Companies Economy Markets

Airlines’ Jet Fuel Costs Jump 56.4% Post-Iran Conflict, DOT Data Reveals

airlines experienced a significant surge in jet fuel expenditures in March, spending 56.

A technician prepares to refuel a Delta Airlines aircraft at the Austin-Bergstrom International Airport on April 10, 2026, in Austin, Texas. (Brandon Bell | Getty Images)
A technician prepares to refuel a Delta Airlines aircraft at the Austin-Bergstrom International Airport on April 10, 2026, in Austin, Texas. (Brandon Bell | Getty Images)

U.S. airlines experienced a significant surge in jet fuel expenditures in March, spending 56.4% more than in the preceding month, according to data released by the U.S. Department of Transportation. This substantial increase followed the commencement of U.S.-Israel strikes on Iran, an event that effectively led to the closure of the Strait of Hormuz, a critical global shipping lane.

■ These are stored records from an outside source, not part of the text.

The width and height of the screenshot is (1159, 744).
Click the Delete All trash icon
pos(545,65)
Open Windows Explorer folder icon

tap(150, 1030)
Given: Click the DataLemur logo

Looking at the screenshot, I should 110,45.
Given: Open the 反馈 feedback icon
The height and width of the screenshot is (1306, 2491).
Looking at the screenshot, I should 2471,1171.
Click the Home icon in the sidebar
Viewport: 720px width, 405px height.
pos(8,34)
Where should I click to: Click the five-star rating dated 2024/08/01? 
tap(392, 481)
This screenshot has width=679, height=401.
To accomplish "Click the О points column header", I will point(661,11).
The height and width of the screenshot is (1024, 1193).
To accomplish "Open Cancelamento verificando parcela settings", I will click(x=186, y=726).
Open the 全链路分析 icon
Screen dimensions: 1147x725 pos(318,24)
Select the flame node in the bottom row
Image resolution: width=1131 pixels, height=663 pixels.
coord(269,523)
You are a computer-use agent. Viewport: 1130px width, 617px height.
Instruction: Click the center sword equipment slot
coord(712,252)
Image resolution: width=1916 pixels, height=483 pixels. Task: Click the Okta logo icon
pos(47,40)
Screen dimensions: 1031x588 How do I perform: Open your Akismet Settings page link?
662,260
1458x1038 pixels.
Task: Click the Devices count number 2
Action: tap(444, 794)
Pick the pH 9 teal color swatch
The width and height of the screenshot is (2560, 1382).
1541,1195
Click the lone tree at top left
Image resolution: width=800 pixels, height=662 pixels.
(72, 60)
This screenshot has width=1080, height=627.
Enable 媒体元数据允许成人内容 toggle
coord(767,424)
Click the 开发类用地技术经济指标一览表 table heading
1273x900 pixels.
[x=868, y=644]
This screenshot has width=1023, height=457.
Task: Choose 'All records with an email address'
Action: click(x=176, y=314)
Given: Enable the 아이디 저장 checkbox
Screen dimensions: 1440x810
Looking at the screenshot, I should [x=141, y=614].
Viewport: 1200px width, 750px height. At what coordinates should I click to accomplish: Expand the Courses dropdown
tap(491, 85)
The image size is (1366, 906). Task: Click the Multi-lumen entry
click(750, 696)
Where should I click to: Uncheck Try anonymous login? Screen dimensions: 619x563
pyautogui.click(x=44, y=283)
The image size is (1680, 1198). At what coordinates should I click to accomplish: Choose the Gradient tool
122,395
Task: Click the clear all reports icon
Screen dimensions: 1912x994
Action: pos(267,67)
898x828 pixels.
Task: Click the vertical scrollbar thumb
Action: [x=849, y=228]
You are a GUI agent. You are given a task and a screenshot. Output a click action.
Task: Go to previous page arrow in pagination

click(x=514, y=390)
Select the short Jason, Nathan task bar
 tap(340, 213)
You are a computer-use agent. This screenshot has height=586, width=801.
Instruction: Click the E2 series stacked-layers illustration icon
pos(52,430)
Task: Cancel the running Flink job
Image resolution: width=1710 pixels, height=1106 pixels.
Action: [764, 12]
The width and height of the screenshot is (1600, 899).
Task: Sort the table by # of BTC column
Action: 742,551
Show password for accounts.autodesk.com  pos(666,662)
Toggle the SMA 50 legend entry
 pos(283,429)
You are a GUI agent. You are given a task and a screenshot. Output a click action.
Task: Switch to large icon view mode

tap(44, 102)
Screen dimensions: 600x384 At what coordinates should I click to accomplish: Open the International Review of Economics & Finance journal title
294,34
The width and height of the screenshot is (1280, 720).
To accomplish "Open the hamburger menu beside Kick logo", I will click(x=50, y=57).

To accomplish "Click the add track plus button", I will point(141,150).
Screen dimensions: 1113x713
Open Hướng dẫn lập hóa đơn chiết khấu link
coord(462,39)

In March, the total expenditure on jet fuel by U.S. carriers reached $5.06 billion. This marks a considerable rise from the $3.23 billion spent in February. The Department of Transportation also noted that this figure represented a 30% increase compared to what airlines paid for jet fuel in March of the previous year, 2025.

The escalating cost of fuel, which is the second-largest operational expense for airlines after labor, has prompted several carriers to revise their financial outlooks. Many have either lowered or completely withdrawn their earnings guidance for 2026, citing the volatile fuel prices as a primary reason.

In response to the increased costs and to mitigate financial strain, some airlines have begun to scale back their expansion plans. This strategic adjustment aims to reduce overall expenses and avoid accumulating excessive capacity in a market impacted by higher operating costs.

The upward pressure on jet fuel prices intensified in April, with costs in some regions exceeding $4 per gallon. This continued escalation is directly linked to the ongoing conflict and the sustained closure of the Strait of Hormuz.

The financial repercussions of the jet fuel surge have been particularly severe for some carriers. Spirit Airlines, which recently collapsed, cited the sharp rise in jet fuel costs as a major impediment to its plans to exit bankruptcy proceedings by mid-year.

Looking ahead, major airlines have communicated to investors that they anticipate passing on the increased jet fuel costs to consumers. Projections suggest this could occur by early 2027, or potentially by the end of the current year.

Despite the rising costs and economic pressures, current booking trends indicate that consumer travel demand remains robust. Data from the Airlines Reporting Corp. shows that travel agency ticket sales increased by 12% in March compared to the previous year, reaching $10.4 billion. This growth was accompanied by a 5% rise in domestic trips and a 1% increase in international travel.